Tuesday, September 04, 2007

Preventing Wrong Numbers

Our phone number begins 244. A local business that rents out apartments begins 224. We get a lot of phone calls from people looking for apartments.

What might a phone company could do to prevent such problems? One possibility is to divide customers into two categories. Category A includes all customers, mostly commercial, who get a lot of phone calls from strangers. Category B includes all customers, mostly residential, who are likely to be bothered by wrong numbers. Assign numbers to the two groups in a way that makes it unlikely for an error in dialing a category A number to convert it into a category B number.

An alternative, starting with existing numbers, would be to calculate for each number its risk of being dialed by mistake.

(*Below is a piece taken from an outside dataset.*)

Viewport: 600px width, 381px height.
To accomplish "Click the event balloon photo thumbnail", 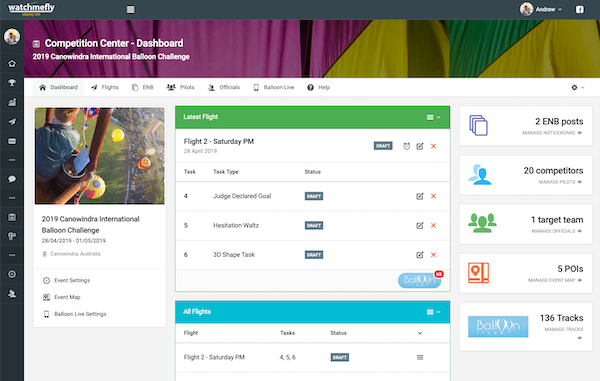I will pos(99,156).
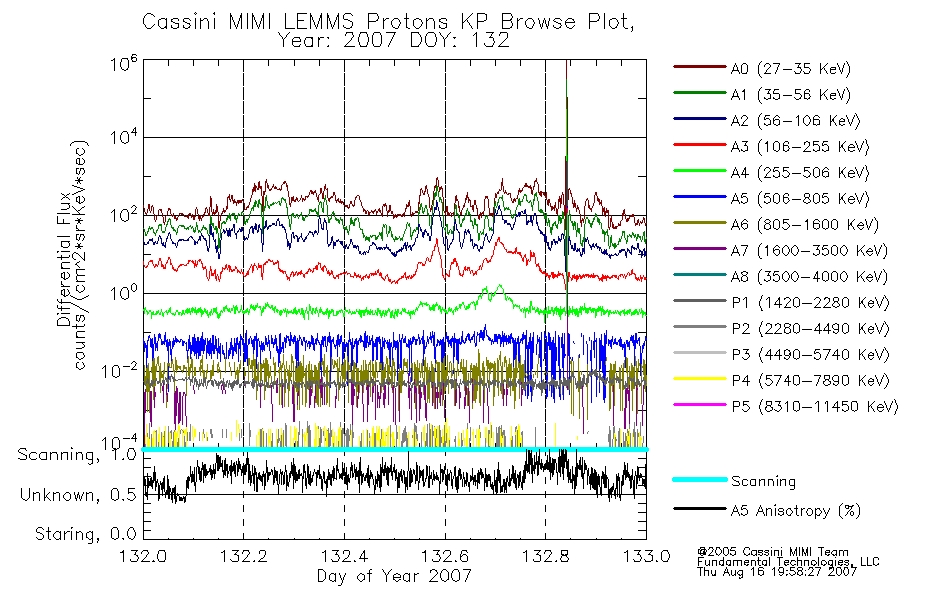The image size is (950, 600).
Task: Select the A5 Anisotropy (%) legend label
Action: click(x=796, y=511)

The calculation has three stages:

1. Research on what sort of errors people make in dialing--transposing, dialing an adjacent digit, and the like--and how likely they are.

2. For each phone number X, sum over all other numbers Yi the probability of misdialing X while trying to dial Yi times the number of calls per day that Yi currently receives.

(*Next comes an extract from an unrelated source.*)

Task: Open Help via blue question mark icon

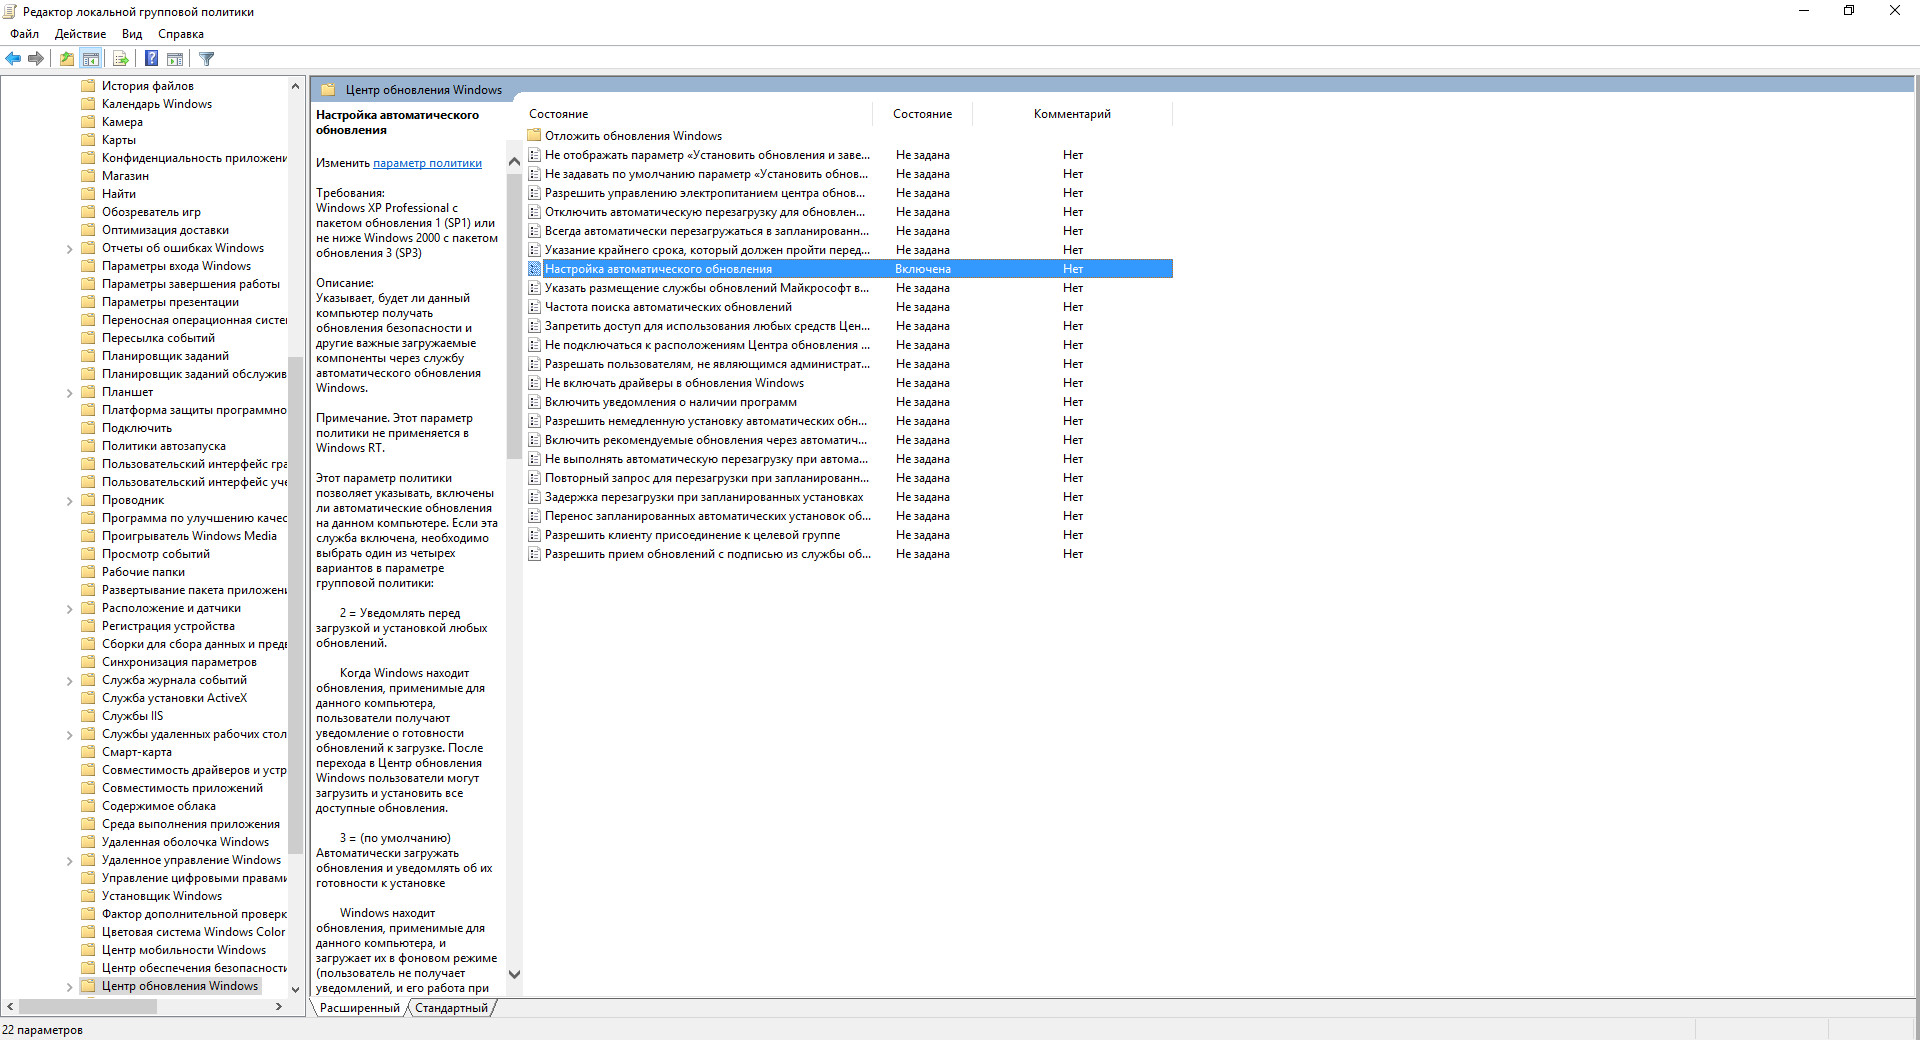Action: coord(151,59)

3. Make a list of X's for which the sum is low--numbers unlikely to be misdialed--and offer them to customers at a premium price.

6 comments:

Anonymous said...

Presumably the "right thing" is to keep a tally of which phone numbers are dialed most often and attempt not to assign other numbers that have a close hamming distance from said numbers if possible.

However, they aren't going to do it -- this is the Teleban we're talking about.

As an aside, my business number was once one digit off of a popular restaurant. Sometimes in frustration I wondered if I should start accepting the reservations people so desperately wanted...

Lippard said...

How about replace phone numbers with some other kind of universal identifier? Isn't using phone numbers to call people something like using IP addresses to visit websites?

Arthur B. said...

In the future it's probable that phone number disappear under a layer of user chosen ids and online contact lists so the problem will be irrelevant.

Computing the error-distance between two phone numbers is quite easy, but selecting N phone numbers that maximize the minimal error distance is related to the independent set problem in a graph and NP-hard.

Anonymous said...

Growing up, my parents' phone number was slightly off from a grain elevator in the next town over. Sometimes when my dad was feeling ornery, he'd just take the call and quote them a ridiculously good asking price in an effort to teach farmers to pay more attention when dialing...

Anonymous said...

My personal solution is a combination of caller ID and voicemail. When my phone rings, I routinely ignore it unless I can tell who the caller is. People I want to talk to will leave a message identifying themselves so I can call them back (or I can pick up the phone before they hang up).

Repeat offenders who make numerous wrong-number calls to my cell phone get an entry and a nickname in my cell phone's phone book. Thus, when my phone vibrates, the caller is identified appropriately. I can see that it's just another call from "Wrong Number" or "For Bob" or "Dumb Ass" or "Muttonfingers" (apparently unable to dial accurately), and that I can ignore the call.

Although I still have to spare glance at my caller ID, this shifts most of the cost of misdialing (not getting an answer, having to wait for the phone to ring until voicemail picks up) back to the misdialer.